Con Una historia violenta, Antonio Soler (Málaga, 1956) continúa fiel a su mundo temático y narrativo, que se centra esencialmente en la reconstrucción efectuada por un narrador adulto de los recuerdos e impresiones de la infancia vivida en Málaga. La novela está dividida en tres partes, cuyos títulos marcan ya la gradación de acontecimientos, casi todos minúsculos, que conducen hasta un inesperado y trágico final: La pelea, La herida y El veneno. El autor ha hecho en esta ocasión un esfuerzo estilístico para acomodar su prosa a la estructura mental de un contemplador infantil: frases cortas, reiteraciones deliberadas de datos caracterizadores y esquemas sintácticos, sensaciones -visuales, olfativas, acústicas- más que explicaciones, y, en suma, una visión parcial e incompleta de los hechos (como corresponde a una perspectiva infantil), presentados, sin embargo, con detalle, de tal modo que el lector pueda descifrar el sentido oculto del que ni siquiera el protagonista es capaz de percatarse, como la irresistible y oscura atracción que ejerce sobre él su tía Tusa o las actividades y relaciones de los mayores. Porque, en realidad, las minúsculas acciones giran en torno a las andanzas veraniegas del narrador y sus dos amigos -Mauri y Ernestito- con sus respectivas familias, todos ellos residentes en unos bloques de viviendas cercanos.

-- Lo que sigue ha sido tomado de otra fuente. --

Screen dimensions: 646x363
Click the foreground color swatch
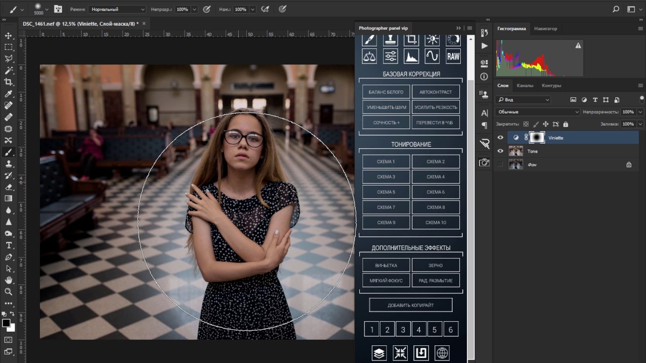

El ambiente es similar al que se evocaba en otras novelas del autor, como El camino de los ingleses (2004), El sueño del caimán (2006) o Lausana (2010), e incluso hay algún detalle que los aproxima y subraya esta vecindad. En la segunda de estas novelas se mencionaba al "mago Rafael" -en realidad, una referencia apenas oculta al poeta y escritor malagueño Rafael Pérez Estrada- y en la tercera reaparecía con su nombre como "mago de cabaret". Ahora, en Una historia violenta, se menciona al "mago Rafael" (p. 215) entre los amigos que acuden a visitar en el hospital al padre del narrador.



Personajes y ambientes se suceden de acuerdo con unos rasgos identificadores que se repiten una y otra vez: la estatura, la mancha del rostro y los dientes blancos de don Guillermo, así como su despedida habitual desde el 600; el olor de Tusa y su gesto de estirar un brazo hasta detrás de la nuca, el gorrito amarillo de doña Julia en el mar, el padre con su infatigable relato del cuento de Alí Babá y su colección de palitos para construirle a su hijo un fuerte de juguete que -muy significativamente-, no se concluirá; el pelo peinado con zumo de limón de Mauri, el olor a patas de pollo hervidas de la casa, la carga y descarga de misteriosas cajas a cargo de Rodri, las albóndigas con tomate que prepara Tusa y que resultan premonitorias. Es un repertorio de sensaciones de distintas clases debajo del cual se ocultan procesos psicológicos y relaciones sociales que el lector debe ir precisando y que tiene que ver con el descubrimiento progresivo del mundo en el tránsito de la niñez a la adolescencia. La obsesión inconsciente del narrador por Tusa, la creciente violencia que se despierta en Ernestito, acaso motivada por unos oscuros celos, la sensación de que detrás de esas vidas apacibles hay tensiones que únicamente los mayores conocen, todas las informaciones, en suma, que el autor va dosificando con habilidad, crean un ámbito en que el lector se siente atrapado, persuadido de que en algún momento debe ocurrir algo -y así es- que suponga una ruptura y simbolice el final de la edad de la inocencia.



Con oficio y sensibilidad, Soler ha construido una novela excelente, por momentos elusiva, que exige más que otras la conjunción de las perspectivas de narrador y lector para desplegar su sentido y en la que sólo disuena alguna afirmación desorientadora ("salas vacías con muebles cubiertos de sábanas", p. 12) o imposible ("la [táctica] de un edificio que se desploma y que es consciente de su poder ante la insignificancia de las personas que lo habitan", pp. 61-62).